TBMM’nin 97. Yaşını Kutlamak!

1
156

“Danışmanlar heyeti” sözüyle toplumsal kültürümüzde tarihsel olarak hep var olsa da, demokrasi kültürü özüyle ilk Meclis, 1876 Anayasası ile kuruldu.. “Meclisi Umumi” adında iki meclisli bir parlamentoydu bu.. Meclislerden “Heyeti Ayan” üyelerini padişah atıyor, “Heyeti Mebusan” üyelerini ise,  “iki dereceli” ve “kısıtlı oyla” halk seçiyordu..

Anayasal parlamento oluşturulmuştu ve fakat bu, “parlamenter” bir sistem değildi.. Kanuni Esasi’ye göre hükümet, Meclise değil padişaha karşı sorumluydu.. Meclisin yasa önerme yetkisi de yoktu.. Ki zaten çok geçmeden Meclis padişah tarafından kapatıldı..

Meclis, 1908 yılında İkinci Meşrutiyet’in ilanından sonra yeniden açıldı.. Meclisin “parlamenter demokrasi” niteliğini kazanması ise 1909 yılında yapılan anayasa değişikliğiyle gerçekleşti.. Hükümdarın parlamenter bir düzende görülmeyen yetkileri kaldırıldı, hükümet de, bir süre “Meclisi Umumi-i Milli” adını alan Meclisi Mebusan’a karşı sorumlu duruma getirildi.. Meclis üçüncü kez Emperyalist işgale karşı12 Ocak 1920’de açıldı ve 28 Ocak’ta, Milli İstiklal Savaşımızın pusulası olan “Misak-ı Milli” kabul edildi.. 11 Nisan’da Mebusan Meclisi’ni emperyalist işgalciler dağıttı..
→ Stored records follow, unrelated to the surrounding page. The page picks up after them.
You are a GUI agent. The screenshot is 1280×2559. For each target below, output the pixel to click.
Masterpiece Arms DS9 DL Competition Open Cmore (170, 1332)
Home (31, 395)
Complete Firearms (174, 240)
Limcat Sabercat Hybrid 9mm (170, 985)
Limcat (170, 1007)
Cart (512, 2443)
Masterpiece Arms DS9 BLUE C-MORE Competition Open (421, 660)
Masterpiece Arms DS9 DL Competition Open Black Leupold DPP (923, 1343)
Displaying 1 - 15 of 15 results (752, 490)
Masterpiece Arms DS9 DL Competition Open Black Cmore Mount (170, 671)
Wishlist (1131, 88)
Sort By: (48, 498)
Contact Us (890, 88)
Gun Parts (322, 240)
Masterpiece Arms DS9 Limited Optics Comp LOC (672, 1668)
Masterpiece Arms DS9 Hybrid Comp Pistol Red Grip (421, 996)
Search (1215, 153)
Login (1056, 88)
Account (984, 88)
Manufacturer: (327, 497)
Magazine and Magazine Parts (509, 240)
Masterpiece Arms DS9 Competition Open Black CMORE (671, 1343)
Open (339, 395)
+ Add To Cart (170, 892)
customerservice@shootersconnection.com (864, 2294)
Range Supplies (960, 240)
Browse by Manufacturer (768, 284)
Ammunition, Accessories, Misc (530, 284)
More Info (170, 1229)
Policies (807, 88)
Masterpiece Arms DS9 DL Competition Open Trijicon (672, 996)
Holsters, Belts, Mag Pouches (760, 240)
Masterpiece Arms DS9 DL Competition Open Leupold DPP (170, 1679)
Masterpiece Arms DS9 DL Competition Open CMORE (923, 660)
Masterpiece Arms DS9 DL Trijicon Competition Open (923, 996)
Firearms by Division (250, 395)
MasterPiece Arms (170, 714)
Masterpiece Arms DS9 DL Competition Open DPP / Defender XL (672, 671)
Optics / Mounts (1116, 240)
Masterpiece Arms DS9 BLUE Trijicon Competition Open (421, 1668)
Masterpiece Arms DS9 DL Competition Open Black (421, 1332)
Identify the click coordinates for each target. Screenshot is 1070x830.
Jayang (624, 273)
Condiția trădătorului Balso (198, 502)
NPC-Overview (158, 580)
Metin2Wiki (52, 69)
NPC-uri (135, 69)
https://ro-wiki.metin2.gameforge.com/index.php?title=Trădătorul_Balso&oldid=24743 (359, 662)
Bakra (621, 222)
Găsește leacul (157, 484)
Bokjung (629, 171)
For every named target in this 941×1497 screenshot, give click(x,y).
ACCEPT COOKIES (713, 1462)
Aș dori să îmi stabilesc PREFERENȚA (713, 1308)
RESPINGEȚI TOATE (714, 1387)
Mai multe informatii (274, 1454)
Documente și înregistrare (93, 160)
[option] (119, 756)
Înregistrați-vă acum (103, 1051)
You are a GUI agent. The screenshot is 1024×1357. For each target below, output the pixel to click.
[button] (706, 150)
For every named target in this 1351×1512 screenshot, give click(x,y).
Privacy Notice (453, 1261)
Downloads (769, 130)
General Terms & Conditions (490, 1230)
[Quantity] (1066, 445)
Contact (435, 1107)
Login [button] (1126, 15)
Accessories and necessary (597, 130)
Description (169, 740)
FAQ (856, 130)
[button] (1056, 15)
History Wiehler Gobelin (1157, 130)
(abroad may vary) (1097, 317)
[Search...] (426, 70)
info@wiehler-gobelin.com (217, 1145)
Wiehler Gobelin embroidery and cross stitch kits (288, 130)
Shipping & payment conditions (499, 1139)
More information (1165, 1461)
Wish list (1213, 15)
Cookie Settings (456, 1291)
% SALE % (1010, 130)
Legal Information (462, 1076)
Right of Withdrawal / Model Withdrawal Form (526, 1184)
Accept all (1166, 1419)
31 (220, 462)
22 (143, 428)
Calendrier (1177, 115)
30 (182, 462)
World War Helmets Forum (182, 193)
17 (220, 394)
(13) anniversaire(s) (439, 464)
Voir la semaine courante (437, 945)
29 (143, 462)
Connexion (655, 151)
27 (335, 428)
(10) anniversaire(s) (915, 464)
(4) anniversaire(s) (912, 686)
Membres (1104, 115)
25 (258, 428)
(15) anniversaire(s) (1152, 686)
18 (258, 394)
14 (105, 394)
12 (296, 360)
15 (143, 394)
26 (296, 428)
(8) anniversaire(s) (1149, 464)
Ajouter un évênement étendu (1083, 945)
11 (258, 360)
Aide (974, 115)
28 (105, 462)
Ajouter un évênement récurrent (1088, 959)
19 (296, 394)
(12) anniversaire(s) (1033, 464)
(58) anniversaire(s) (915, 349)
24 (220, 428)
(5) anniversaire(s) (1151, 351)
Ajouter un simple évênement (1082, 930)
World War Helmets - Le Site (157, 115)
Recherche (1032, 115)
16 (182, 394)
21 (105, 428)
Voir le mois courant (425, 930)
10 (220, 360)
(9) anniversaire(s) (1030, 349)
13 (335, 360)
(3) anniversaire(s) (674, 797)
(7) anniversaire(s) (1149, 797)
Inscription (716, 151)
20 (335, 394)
Pusulası “Misak-ı Milli” olan Mustafa Kemal,  Erzurum, Sivas Kongreleri de dahil, Osmanlı Mebusan Meclisinden gelen demokrasi kültürüyle besleyip yeniden kurduğu  Meclisi, emperyalist işgale karşı direnişin kalesi olan Ankara’da TBMM adıyla 23 Nisan 1920’de yeniden açtı.. TBMM ile birlikte, devlette egemenliğin kaynağı ve kullanılışı bakımından önemli değişiklikler oldu.. Zira yeni Meclis, yalnızca yasama yetkisini kullanan basit bir parlamento değildi.. “Meclis hükümeti” sistemiyle bütün yetkileri kendinde toplamıştı.. Dolayısıyla artık hükümdarlı ve parlamentolu bir meşruti sistem yerine, doğrudan doğruya “meclisin üstünlüğüne” dayanan demokratik bir yönetim söz konusuydu..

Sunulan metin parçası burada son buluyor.